Software products are a snapshot of the source code that continuously accrues in a repository usually called ‘master’. Most features are baked completely before they are included for release in the master. This practice of constantly vetting the master for any updates and keeping it incremental for release is called continuous integration and continuous deployment.

This used to work well for source code that was all compiled together in the master and released with an executable. However, contemporary software engineering practice is making use of running code independently on lightweight hosts called containers with a popular form of deployment called Docker images. These images are built from the source code in their own repositories. The ‘master’ branch now becomes a repository that merely packages the build from each repository that contributes to the overall product.

This works well for v1.0 release of a product because each repository has its own master. When a version is released, it usually forks from the master as a release branch. Since code in each repository has contributed to the release, they all fork their own branches at the time when the packaging repository is forked. Creating a branch at the time of release on any repository allows that branch to accrue hot fixes independent of the updates made in the ‘master’ for the next release.

There is a way to avoid proliferation of release branches for every master of a repository. This has to do with the leverage of source control to go back in time. Since the source code version control continuously revisions each update to a repository, it can bring back the snapshot of the code up to a given version. Therefore, if they are no fixes required in a repository for a released version, a release branch for that repository need not be created.

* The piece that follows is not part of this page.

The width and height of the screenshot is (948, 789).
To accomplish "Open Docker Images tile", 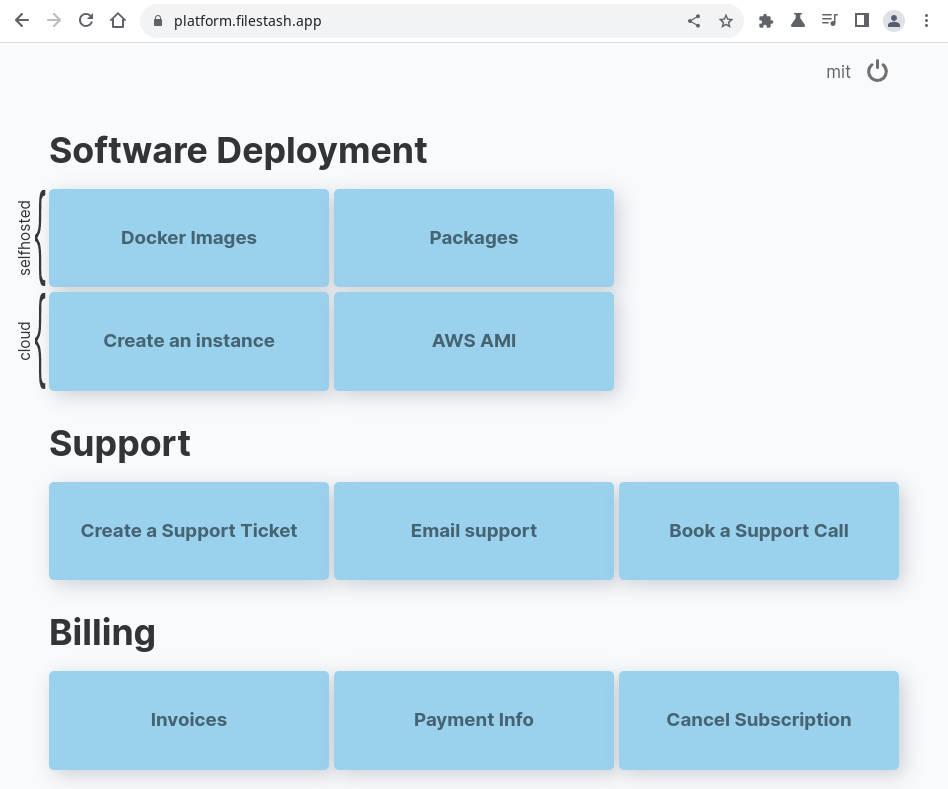I will 189,238.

It is hard to predict which repositories will or will not require their release branches to be forked, so organizations either create them all at once or play it by the ear on the case by case basis. When the number of repositories is a handful, either option makes no difference.

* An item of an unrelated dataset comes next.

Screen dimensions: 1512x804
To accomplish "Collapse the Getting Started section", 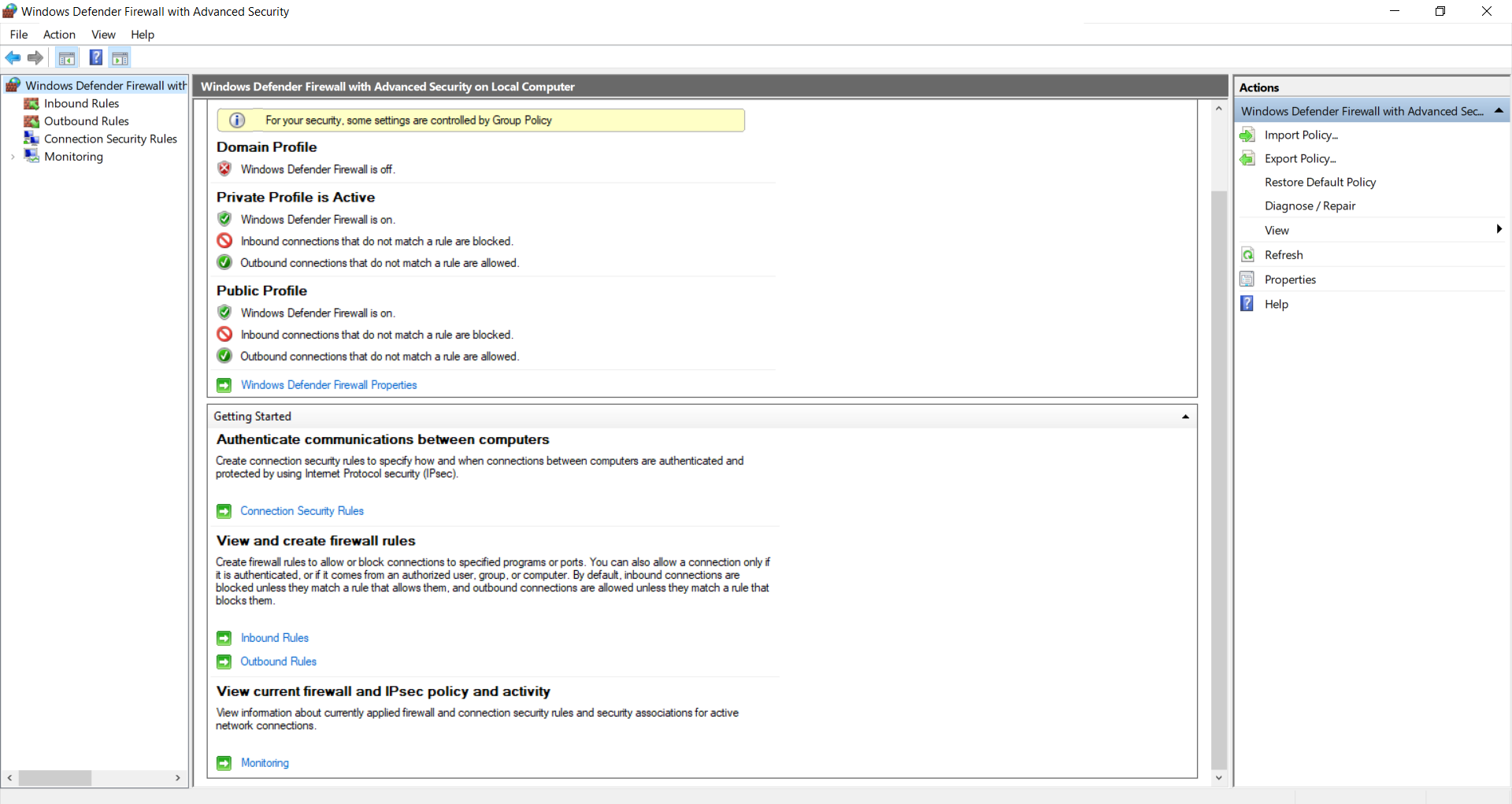I will point(1185,417).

The number of repositories is also hard to predict between successive versions of a software product. With the use of open source and modular organization of code, the packaging and storing of code in repositories has multiplied. Some can even number in hundreds or have several levels of branches representing organizational hierarchy before the code reaches master. The minimum requirement for any released product is that all of the source code pertaining to the release must be snapshot.

Complicating this practice, a fix may now require updates to multiple repositories. This fix will require more effort to port between master and release branches for their respective repositories. Instead, it might be easier to flatten out all repositories into folders under the same root in a new repository. This technique allows individual components to be build and released from sub-folders rather than their own repository and gives a holistic approach to the entire released product.

This gets done only once for every release and centralizes the sustained engineering management by transformation of the code rather than proliferation of branches.